What did you find yourself complaining about?

2 comments:

Anonymous said...

I am right there with you!!! I found myself switching my hair band as soon as the thought popped in my head!! Then I got to where. I just laughed & switched.
But I have to say, I love the bathroom stall one. Cracked me up. :)
Most (if not all) were trivial and seem like nothing today. Some of mine included:
*I don't want out of bed...just 5 more minutes)(before my feet even hit the floor)
*I don't want to iron anything
*K, please get dressed, we have got to go(a fact!)
*Someone came in my office before 8 and started complaining.....I was like really?? Laughing inside as I was trying not to be tempted myself.
*I was working on month end and one of my reports was off by $31.42!!! Needless to day I switched it many times before I figured it out.
Many other trivial things agitated me and as usual most of them were because people just don't think like I do or do what I think they ought to do. A problem that I am working on! Lol!!
For some reason blogger wont let me post under google.... but I am not complaining!!!
P

Elizabeth said...

Me too! I have found it more helpful to just go ahead and switch my bracelet if I intentionally think a negative or"complaining" thought!

It was so funny Tues. night when I got home I walked through the door and felt the urge (almost as if it's a routine) to say "this house is a mess, i need to do this & this, blah, blah, blah!"...but I didn't! Bran was in his band room playin the mandolin and usually I will go in there spewing a hundred other things that could be getting accomplished!! I didn't do that either!
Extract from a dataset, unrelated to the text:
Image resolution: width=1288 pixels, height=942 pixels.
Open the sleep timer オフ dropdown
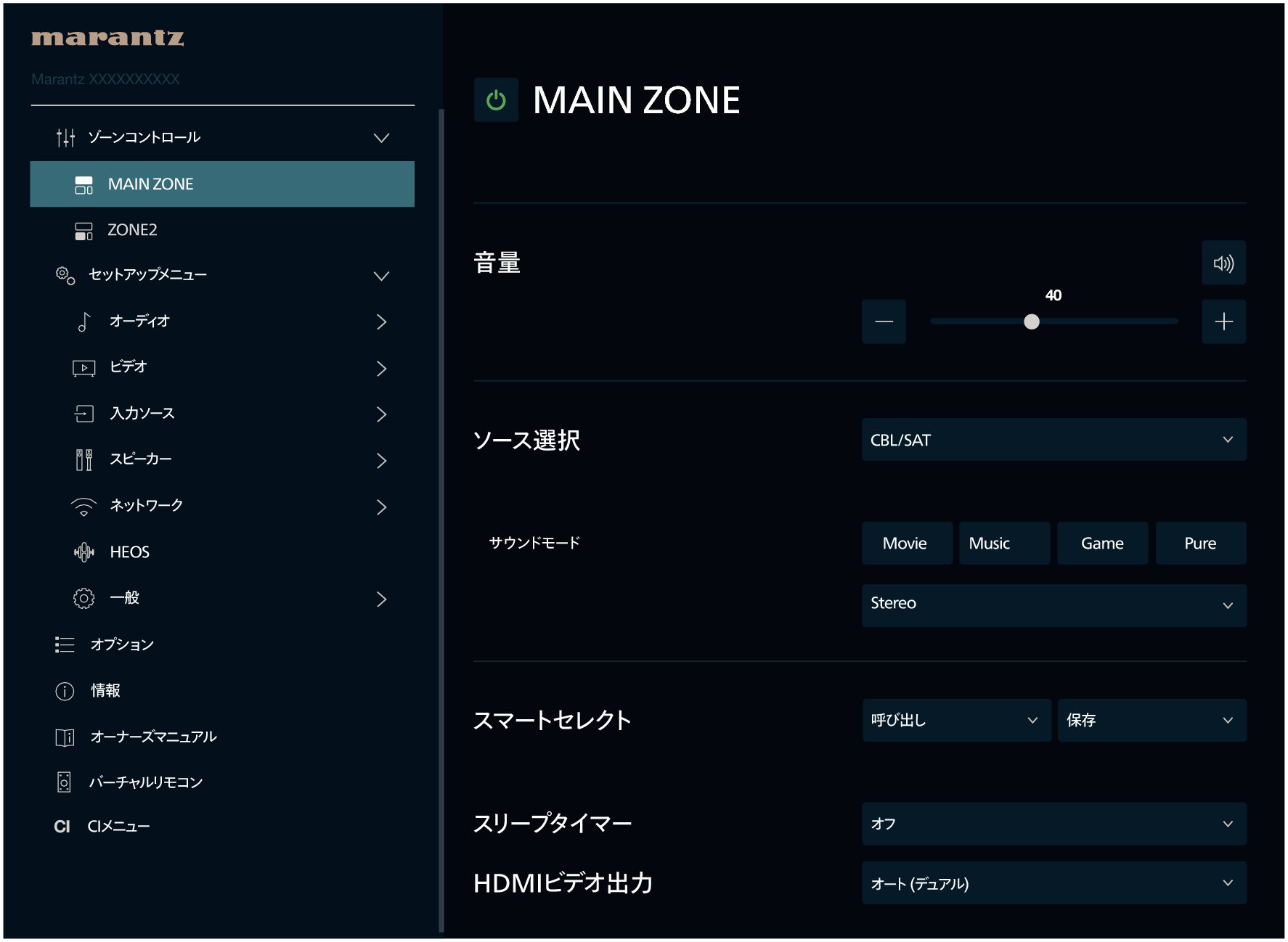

I just walked right in the door...sat down on the couch...and did not say A WORD! haha I felt like the only thing I could do to not complain was to be quiet :) It's good to know I'm not alone in this :) haha

~Liz

I began blogging several years ago in search of new friends who, like me, were having a difficult time getting pregnant. Five years, 2 miscarriages, 4 failed IUI's, and a doctor who told us "It will never happen" later, we are the proud parents of Kade and Kohen. They are each an example of God's absolute perfection. We thank God where medical intervention stops, Divine intervention begins.